Stored records -
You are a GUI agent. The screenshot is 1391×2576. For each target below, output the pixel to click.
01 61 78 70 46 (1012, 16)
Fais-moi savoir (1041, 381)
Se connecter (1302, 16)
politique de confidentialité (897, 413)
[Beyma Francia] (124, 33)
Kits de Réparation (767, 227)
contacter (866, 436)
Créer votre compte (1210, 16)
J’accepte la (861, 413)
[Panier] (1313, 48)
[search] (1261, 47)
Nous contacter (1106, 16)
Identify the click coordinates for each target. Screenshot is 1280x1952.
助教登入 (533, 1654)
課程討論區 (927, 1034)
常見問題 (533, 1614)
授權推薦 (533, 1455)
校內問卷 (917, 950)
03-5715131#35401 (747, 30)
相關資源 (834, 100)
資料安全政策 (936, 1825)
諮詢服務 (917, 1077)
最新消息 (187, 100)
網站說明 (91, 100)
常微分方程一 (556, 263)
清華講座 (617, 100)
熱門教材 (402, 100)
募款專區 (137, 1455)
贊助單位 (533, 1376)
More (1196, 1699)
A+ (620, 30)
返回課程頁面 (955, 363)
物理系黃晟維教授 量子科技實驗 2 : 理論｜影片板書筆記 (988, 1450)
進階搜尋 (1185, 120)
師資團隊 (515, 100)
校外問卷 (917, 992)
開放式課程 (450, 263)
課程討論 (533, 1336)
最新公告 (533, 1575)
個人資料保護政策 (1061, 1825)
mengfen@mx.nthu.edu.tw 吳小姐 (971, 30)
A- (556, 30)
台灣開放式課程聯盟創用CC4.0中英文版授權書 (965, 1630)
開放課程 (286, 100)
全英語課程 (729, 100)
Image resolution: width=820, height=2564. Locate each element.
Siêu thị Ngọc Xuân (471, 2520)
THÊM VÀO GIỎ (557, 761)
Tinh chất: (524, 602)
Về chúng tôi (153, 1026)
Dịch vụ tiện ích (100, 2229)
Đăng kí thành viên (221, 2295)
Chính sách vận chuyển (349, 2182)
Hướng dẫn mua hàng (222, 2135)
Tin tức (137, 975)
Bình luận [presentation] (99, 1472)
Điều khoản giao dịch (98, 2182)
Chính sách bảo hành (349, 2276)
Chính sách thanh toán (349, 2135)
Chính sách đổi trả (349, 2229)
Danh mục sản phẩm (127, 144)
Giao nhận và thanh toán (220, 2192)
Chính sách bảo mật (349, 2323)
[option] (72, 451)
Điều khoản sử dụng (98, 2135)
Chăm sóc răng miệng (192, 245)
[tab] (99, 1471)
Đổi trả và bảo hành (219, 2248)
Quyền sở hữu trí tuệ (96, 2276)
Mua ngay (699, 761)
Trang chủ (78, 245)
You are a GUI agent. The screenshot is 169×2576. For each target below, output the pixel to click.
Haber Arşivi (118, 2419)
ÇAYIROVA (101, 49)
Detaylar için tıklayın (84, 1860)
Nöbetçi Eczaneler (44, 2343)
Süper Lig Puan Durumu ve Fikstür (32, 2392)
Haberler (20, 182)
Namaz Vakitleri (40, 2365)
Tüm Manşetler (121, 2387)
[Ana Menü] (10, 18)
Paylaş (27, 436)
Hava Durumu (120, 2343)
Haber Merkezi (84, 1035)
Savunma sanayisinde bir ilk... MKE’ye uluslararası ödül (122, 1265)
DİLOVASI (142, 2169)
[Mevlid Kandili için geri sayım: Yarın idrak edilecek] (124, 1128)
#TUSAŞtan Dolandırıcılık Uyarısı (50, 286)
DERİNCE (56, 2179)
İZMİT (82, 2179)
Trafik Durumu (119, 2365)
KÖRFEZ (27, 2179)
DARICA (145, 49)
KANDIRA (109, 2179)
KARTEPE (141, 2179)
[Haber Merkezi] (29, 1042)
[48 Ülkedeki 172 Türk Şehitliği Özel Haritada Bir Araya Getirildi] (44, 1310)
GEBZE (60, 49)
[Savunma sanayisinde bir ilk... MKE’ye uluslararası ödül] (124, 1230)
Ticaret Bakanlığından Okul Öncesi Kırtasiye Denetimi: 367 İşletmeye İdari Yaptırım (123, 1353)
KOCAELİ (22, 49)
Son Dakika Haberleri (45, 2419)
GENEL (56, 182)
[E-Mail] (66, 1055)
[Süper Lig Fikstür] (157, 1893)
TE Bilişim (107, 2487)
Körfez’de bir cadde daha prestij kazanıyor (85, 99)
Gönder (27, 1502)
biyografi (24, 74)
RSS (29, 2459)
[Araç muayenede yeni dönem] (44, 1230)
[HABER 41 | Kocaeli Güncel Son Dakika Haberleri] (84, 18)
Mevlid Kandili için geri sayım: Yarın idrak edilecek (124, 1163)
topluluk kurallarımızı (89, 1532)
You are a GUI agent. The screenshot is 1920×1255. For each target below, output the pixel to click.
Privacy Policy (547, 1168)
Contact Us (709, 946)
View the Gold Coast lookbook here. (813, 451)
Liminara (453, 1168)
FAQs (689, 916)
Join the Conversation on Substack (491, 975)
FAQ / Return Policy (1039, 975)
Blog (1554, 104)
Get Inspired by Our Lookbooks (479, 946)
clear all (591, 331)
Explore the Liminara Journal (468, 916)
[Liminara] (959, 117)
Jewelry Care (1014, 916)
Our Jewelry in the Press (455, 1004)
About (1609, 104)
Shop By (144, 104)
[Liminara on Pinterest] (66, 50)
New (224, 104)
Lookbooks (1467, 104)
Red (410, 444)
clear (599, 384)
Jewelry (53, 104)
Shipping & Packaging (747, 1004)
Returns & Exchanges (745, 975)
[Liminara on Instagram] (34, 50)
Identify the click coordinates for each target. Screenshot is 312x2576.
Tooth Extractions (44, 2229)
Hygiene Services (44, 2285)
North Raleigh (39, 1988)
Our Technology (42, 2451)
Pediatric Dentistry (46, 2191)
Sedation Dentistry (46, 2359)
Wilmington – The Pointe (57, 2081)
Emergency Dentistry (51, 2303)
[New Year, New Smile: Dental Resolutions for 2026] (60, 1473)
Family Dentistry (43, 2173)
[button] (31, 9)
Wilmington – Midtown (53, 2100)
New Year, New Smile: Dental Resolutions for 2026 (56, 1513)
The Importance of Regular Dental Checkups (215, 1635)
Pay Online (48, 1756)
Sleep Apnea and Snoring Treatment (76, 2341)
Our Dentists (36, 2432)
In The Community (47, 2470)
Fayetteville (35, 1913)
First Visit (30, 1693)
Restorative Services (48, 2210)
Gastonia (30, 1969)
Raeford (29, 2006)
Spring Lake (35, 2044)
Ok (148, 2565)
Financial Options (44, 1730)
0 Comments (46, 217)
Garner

Exercise - The lines to retype run from the start of the entries through the line containing "個人資料保護政策 (1061, 1825)"; reproduce them exactly and add nothing.

Final answer -
You are a GUI agent. The screenshot is 1391×2576. For each target below, output the pixel to click.
01 61 78 70 46 (1012, 16)
Fais-moi savoir (1041, 381)
Se connecter (1302, 16)
politique de confidentialité (897, 413)
[Beyma Francia] (124, 33)
Kits de Réparation (767, 227)
contacter (866, 436)
Créer votre compte (1210, 16)
J’accepte la (861, 413)
[Panier] (1313, 48)
[search] (1261, 47)
Nous contacter (1106, 16)
Identify the click coordinates for each target. Screenshot is 1280x1952.
助教登入 (533, 1654)
課程討論區 (927, 1034)
常見問題 (533, 1614)
授權推薦 (533, 1455)
校內問卷 (917, 950)
03-5715131#35401 (747, 30)
相關資源 (834, 100)
資料安全政策 (936, 1825)
諮詢服務 (917, 1077)
最新消息 (187, 100)
網站說明 (91, 100)
常微分方程一 (556, 263)
清華講座 (617, 100)
熱門教材 (402, 100)
募款專區 (137, 1455)
贊助單位 (533, 1376)
More (1196, 1699)
A+ (620, 30)
返回課程頁面 (955, 363)
物理系黃晟維教授 量子科技實驗 2 : 理論｜影片板書筆記 (988, 1450)
進階搜尋 (1185, 120)
師資團隊 (515, 100)
校外問卷 (917, 992)
開放式課程 (450, 263)
課程討論 (533, 1336)
最新公告 (533, 1575)
個人資料保護政策 (1061, 1825)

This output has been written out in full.